Antes de que la censura endureciese aún más su política hacia 1962 y llevase a los tebeos a un callejón sin salida, nacería la editorial Maga, especializada en cuadernos de aventuras, y que Porcel subraya como uno de los jalones de la historia del tebeo valenciano: Sus colecciones gozan de una personalidad propia, marcada desde su comienzo por el reducido y casi exclusivo núcleo de colaboradores. Dibujantes y guionistas que dieron con algunos de los cuadernos más inolvidables de la producción local: la fantasía desbocada de Piel de Lobo (Manuel Gago), la exitosa Tony y Anita, y la formidable Pequeño Pantera Negra (Pedro y Miguel Quesada), o la trabajada Huracán (López Blanco). Una nómina muy diferente de autores nutrió las publicaciones de Valenciana Pumby, Jaimito o Mariló. De la mano de Karpa, Soriano Izquierdo, Jesús Liceras López, Palop, Sanchís, Arturo Rojas de la Cámara, etc., surgieron personajes como Robertín, Jaimito, Pumby o Bartolo, as de los vagos. Por último, Pedro Porcel trata los cómics en los suplementos de la prensa valenciana, otros intentos editoriales (con especial mención a la esforzada editorial Creo, que abogó por un nuevo enfoque con la serie El Capitán Hispania, ilustrada por Juan González Alacreu sobre guiones de Federico Amorós, o la impresionante Ayax el griego, de José Luis Macías), y la lenta desaparición de la industria valenciana del tebeo, no sin algún intento de enmendar las catastróficas perspectivas.

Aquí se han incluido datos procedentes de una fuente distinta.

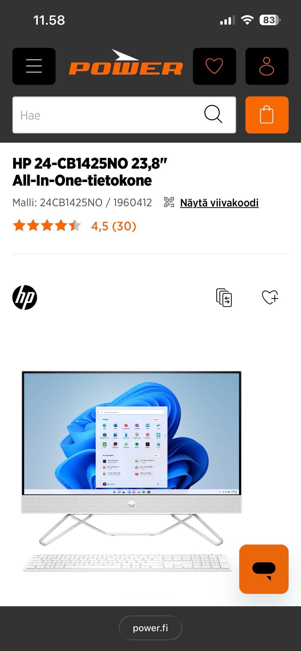Click the orange star rating

pos(47,226)
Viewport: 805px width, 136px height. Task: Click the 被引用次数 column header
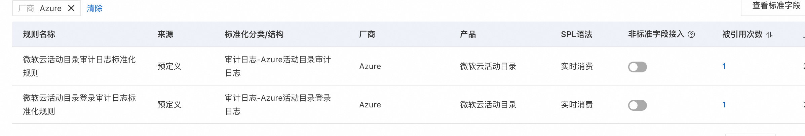pos(742,34)
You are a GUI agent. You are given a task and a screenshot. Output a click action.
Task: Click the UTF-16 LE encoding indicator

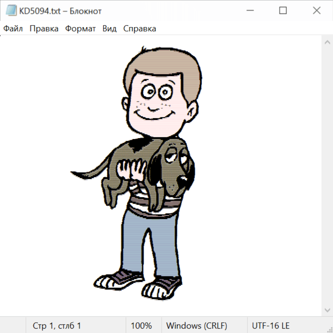tap(270, 326)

A medida que se van leyendo las 492 páginas que componen el volumen, el lector va precisando la idiosincrasia de Valencia como centro editorial -tanto las condiciones laborales que imponía Editorial Valenciana como las circunstancias familiares que rodeaban a los artistas-, y en definitiva de una manera de hacer determinada para la que fuese una industria boyante, con Barcelona como único rival, por lo que cabe hablar de una escuela valenciana del tebeo, ligada en su vertiente aventurera al magisterio de Manuel Gago, al dominio de la figura sobre los fondos, y que tenía como contrapunto las revistas Jaimito, Pumby o Mariló, desde las que se fomentó un humor blanco en consonancia con las consignas de la censura, menos permisiva que en Barcelona, y un estilo próximo a la línea clara francobelga que fructificó en auténticas obras maestras. En este sentido, es particularmente útil para certificar las aseveraciones del texto los cientos de ilustraciones que ofrece Clásicos en Jauja. Más que un complemento, las reproducciones de viñetas, de portadas, de páginas enteras, todo ello maquetado exquisitamente hasta el extremo de situar a pie de página reclamos publicitarios de la época (se suceden Lo más sensacional, todas las páginas a color, Pedidlos en quioscos y librerías), entablan un diálogo intertextual, transportan al lector décadas atrás y sirven de testimonio de una forma de entender el cómic perdida para siempre.